Viable counts on drug-free and drug-containing plates at 24 h for P. aeruginosa PAO1 for an initial inoculum of 10⁶ (A), 10⁸ (B), or 10⁹ (C) CFU/ml (agar MIC of PAO1, 2 mg/liter). Colistin concentrations above 16 mg/liter were not studied at the 10⁶-CFU/ml inoculum. Plates with 8 mg/liter colistin showed a log₁₀ CFU/ml between 1.6 and 4.1 for 2 mg/liter at the 10⁶ inoculum and for 2, 4, and 8 mg/liter colistin in broth at the 10⁸-CFU/ml inoculum. The log₁₀ CFU/ml was 2.75 for 16 mg/liter colistin at the 10⁸-CFU/ml inoculum. All other plates with 8 or 16 mg/liter colistin showed no viable growth.

FIG. 4.

Pharmacodynamic relationship between colistin concentration/MIC and the log ratio area [log₁₀ (area under the CFU curve from 0 to 24 h for colistin/area under the CFU curve from 0 to 24 h for growth control)] at each initial inoculum for three P. aeruginosa strains (all r² values ranged between 0.978 and 0.999): PAO1 (A), URMC1 (B), and URMC2 (C).

FIG. 5.

Observed versus predicted bacterial counts on log₁₀ scale for P. aeruginosa PAO1 (based on results from NONMEM). (A) Observed versus individual fitted CFU/ml. (B) Observations versus population predictions when all data were used for estimation. (C) Observations versus population predictions from the internal cross-validation.
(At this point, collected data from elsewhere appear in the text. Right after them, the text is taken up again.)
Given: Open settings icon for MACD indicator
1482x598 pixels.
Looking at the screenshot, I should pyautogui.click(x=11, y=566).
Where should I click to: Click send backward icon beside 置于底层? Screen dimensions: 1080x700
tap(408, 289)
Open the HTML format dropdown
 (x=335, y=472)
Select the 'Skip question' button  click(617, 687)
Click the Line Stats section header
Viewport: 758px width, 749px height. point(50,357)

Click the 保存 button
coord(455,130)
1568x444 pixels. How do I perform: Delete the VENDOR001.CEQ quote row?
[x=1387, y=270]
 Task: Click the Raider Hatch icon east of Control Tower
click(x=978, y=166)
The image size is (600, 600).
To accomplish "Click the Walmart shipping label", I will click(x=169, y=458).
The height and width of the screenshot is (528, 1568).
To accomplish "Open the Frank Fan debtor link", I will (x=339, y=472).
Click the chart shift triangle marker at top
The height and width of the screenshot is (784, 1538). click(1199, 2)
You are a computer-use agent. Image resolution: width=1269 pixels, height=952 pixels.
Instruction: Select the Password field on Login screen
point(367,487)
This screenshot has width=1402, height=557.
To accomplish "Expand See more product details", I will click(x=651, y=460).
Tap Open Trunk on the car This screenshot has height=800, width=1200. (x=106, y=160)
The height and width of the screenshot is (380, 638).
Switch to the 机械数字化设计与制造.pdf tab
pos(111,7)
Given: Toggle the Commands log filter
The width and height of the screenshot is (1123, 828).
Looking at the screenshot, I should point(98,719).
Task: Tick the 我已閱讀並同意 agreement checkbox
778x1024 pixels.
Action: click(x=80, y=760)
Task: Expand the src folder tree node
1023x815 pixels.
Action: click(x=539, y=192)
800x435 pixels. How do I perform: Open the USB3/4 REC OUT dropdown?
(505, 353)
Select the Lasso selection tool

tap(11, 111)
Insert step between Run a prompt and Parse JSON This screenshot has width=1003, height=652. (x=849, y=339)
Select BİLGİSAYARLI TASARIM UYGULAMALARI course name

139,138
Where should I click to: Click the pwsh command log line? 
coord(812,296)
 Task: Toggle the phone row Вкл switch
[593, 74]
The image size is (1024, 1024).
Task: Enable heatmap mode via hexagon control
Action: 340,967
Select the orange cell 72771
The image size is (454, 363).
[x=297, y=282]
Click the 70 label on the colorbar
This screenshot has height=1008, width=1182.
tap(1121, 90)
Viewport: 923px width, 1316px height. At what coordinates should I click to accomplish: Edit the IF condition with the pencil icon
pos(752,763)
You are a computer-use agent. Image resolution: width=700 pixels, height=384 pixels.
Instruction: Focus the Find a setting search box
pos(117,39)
Importantly, none of the observations at the respective inocula were used during cross-validation when data at this inoculum were predicted. A log₁₀ value of observed colony counts plotted as zero means no colony was on the plate.

FIG. 6.

Fitted and observed bacterial counts versus time for one-compartment in vitro model data from the work of Gunderson et al. (32) (A) (lower limit of detection: log₁₀ CFU/ml of 2.48; observations below this reported lower limit are plotted as 0 log₁₀ [CFU/ml]) and time-kill data from Li et al. (42) (B) (plates with zero colonies are plotted as zero).

FIG. 7.

Observed and individual fitted viable counts of P. aeruginosa PAO1 for various concentrations of Ca²⁺, Mg²⁺, or EDTA added to LB broth: 2.0 mM EDTA (A), no cations and no EDTA added (B), 10 mg/liter Ca²⁺ and 5 mg/liter Mg²⁺ (C), 20 mg/liter Ca²⁺ and 10 mg/liter Mg²⁺ (D), or 80 mg/liter Ca²⁺ and 40 mg/liter Mg²⁺ (E). Observed viable counts of zero mean no colony on the plate (using a volume of 200 μl plated manually for samples with low viable counts).